## Supplied passage
_____

Thursday, December 26, 2024

THE ENDERBYS


 Enderby Wharf was named for the Enderby family who used the area for a rope and canvass factory over 30 or so years in the mid-19th century.  A lot has been written about them and their ownership of vessels engaged in the mass slaughter of whales but the role of the family in Greenwich social and political life, and also their later role in the exploration of Antarctica is often overlooked.  So who were they?

 

Samuel Enderby had bought a house in Greenwich in 1758 but his home was in the City of London and his business was probably in the Borough. His family may have owned a Bermondsey tannery but later he was an 'oil and white lead' with a works in Loman Street. As someone in the 'oil and Russia' trade,  he may have been processing oil for street lighting or soap and thus obtained mutton fat from the Baltic and oil from whales slaughtered at sea. He married an Elizabeth Buxton daughter of oil merchant with whom he went into partnership,

 

Elizabeth’s family were ship owners and initially they took goods to America colonists and returned with whale oil. As the business prospered the family moved to more upmarket accommodation in Greenwich.  He may have been involved in the transport of convicts to Australia and as whales were hunted almost to extinction he was involved in the Southern Whale Fishery where they were still plentiful. By 1790 he was a rich man with sixty-eight whaling ships.

_____

## Dataset excerpt
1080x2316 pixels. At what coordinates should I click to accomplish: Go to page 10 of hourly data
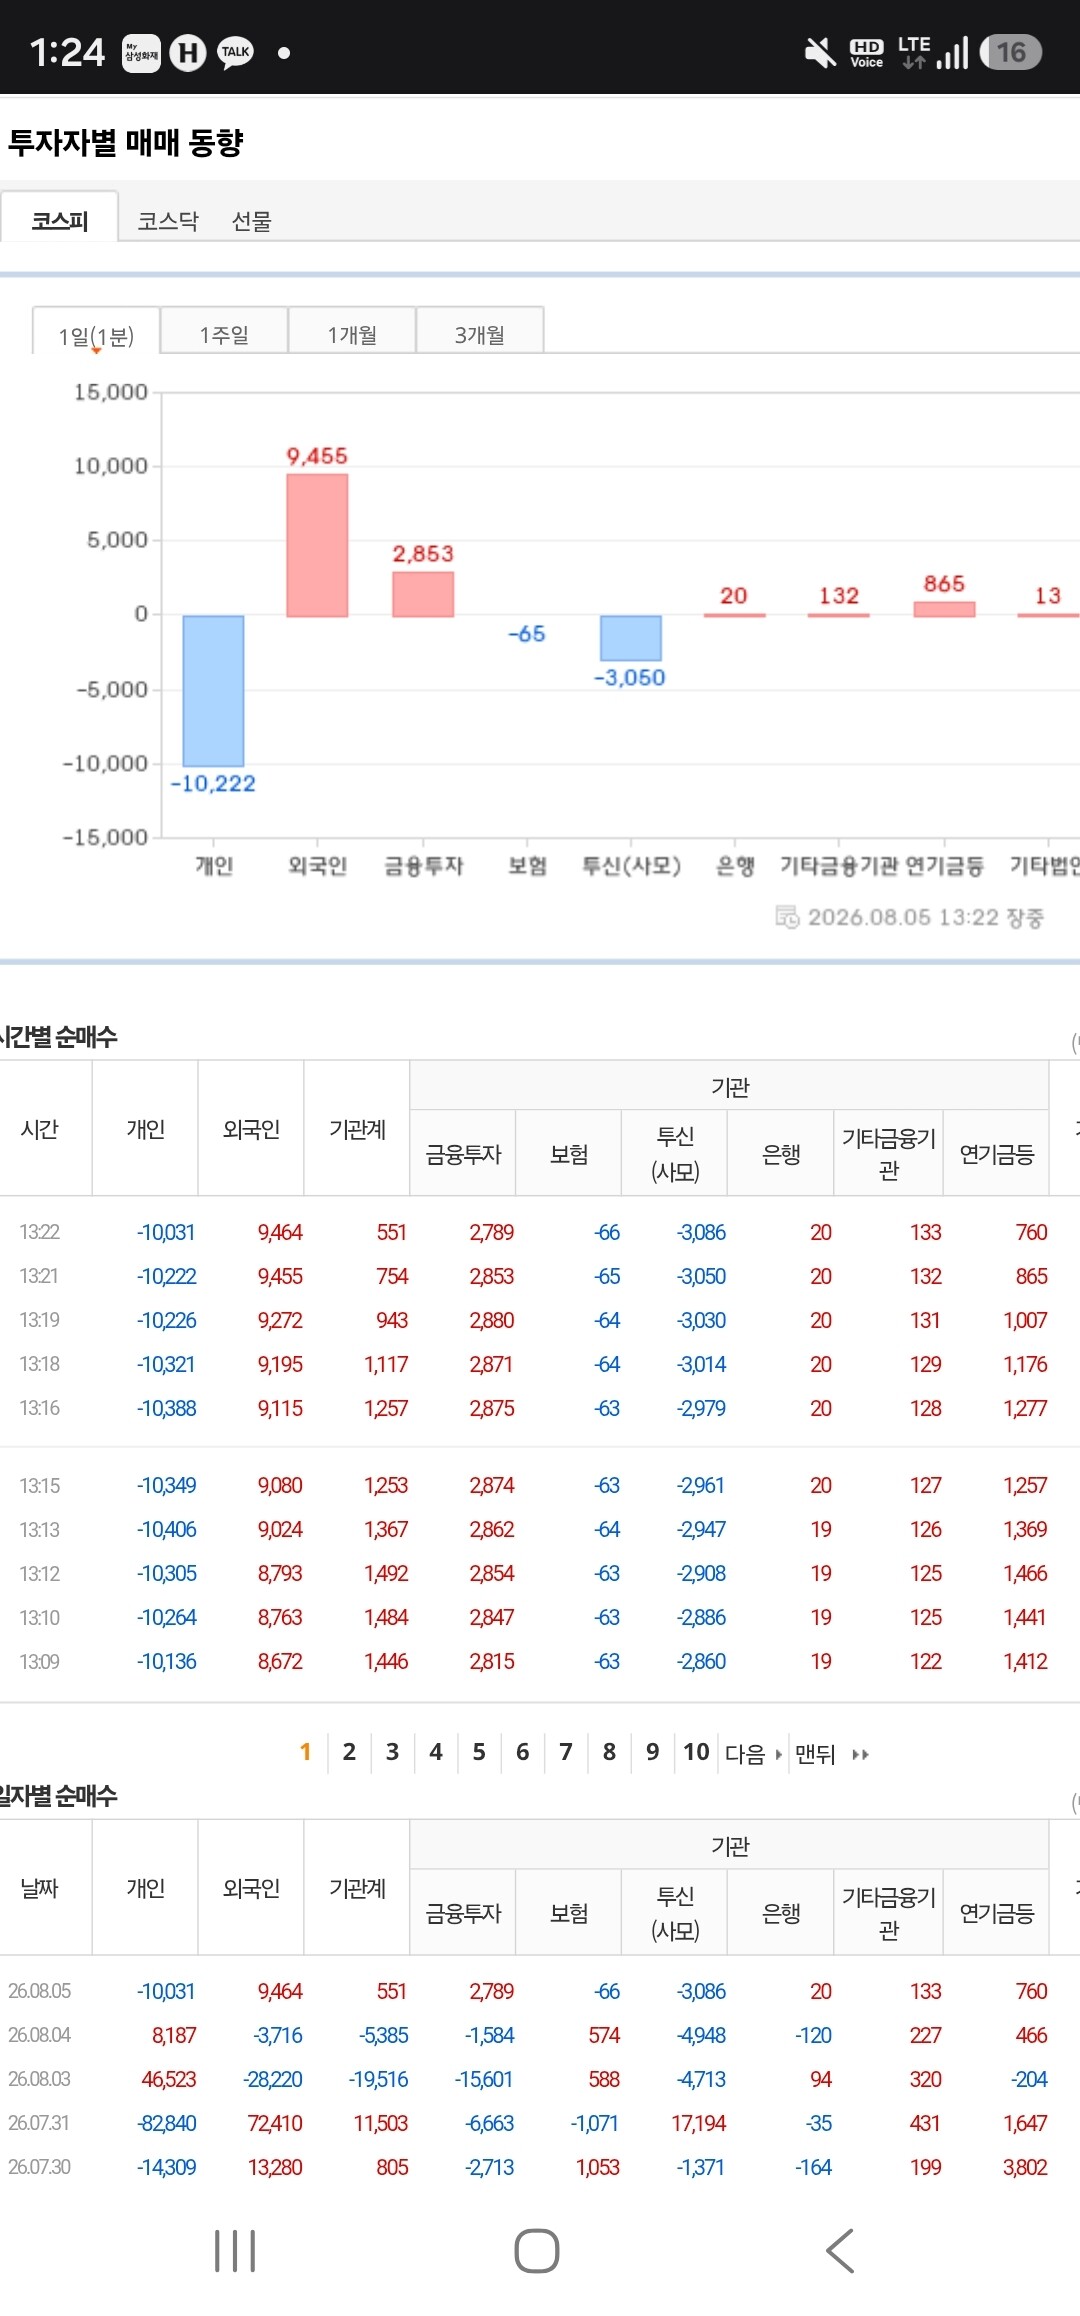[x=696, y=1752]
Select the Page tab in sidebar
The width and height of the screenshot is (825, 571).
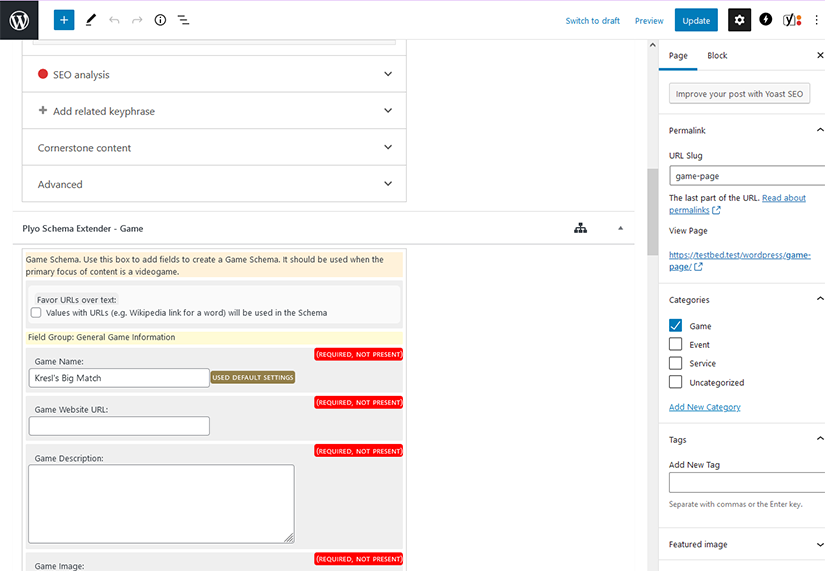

_____

## To do
**a)** Render the sentence "By 1790 he was a rich man with sixty-eight whaling ships." from the passage on the Enderby family into French.
**b)** Write the next part of the passage on the Enderby family, picking up after its final sentence.
The data comes from a source separate from the passage on the Enderby family.

## Task results
**a)** En 1790, c'était un homme riche qui possédait soixante-huit navires baleiniers.

**b)**
 

Samuel’s sons Charles, Samuel and George all became partners and they continued with the business after his death in 1797.   They all lived around the area in the nicer bits of Greenwich and Blackheath.

In the 1790s his son, Samuel, Jnr. lived in a large and impressive house on Crooms Hill.  His mother lived on Blackheath and family members were active in local good causes, commissioners and trustees for local services,  and maybe tried not to think too much about the dirty trade on which their wealth depended. One daughter married a Henry Gordon, and her son Charles George was to become famous as General Gordon of Khartoum.  Samuel, the last of the brothers, died in 1829 and he left the business to his three sons Charles, George and Henry.

 

It was these sons - the grandsons of Samuel Enderby - who bought the Greenwich riverside site including the rope walk, maybe in an attempt to change the nature of the trade.  It was all about rope and canvass.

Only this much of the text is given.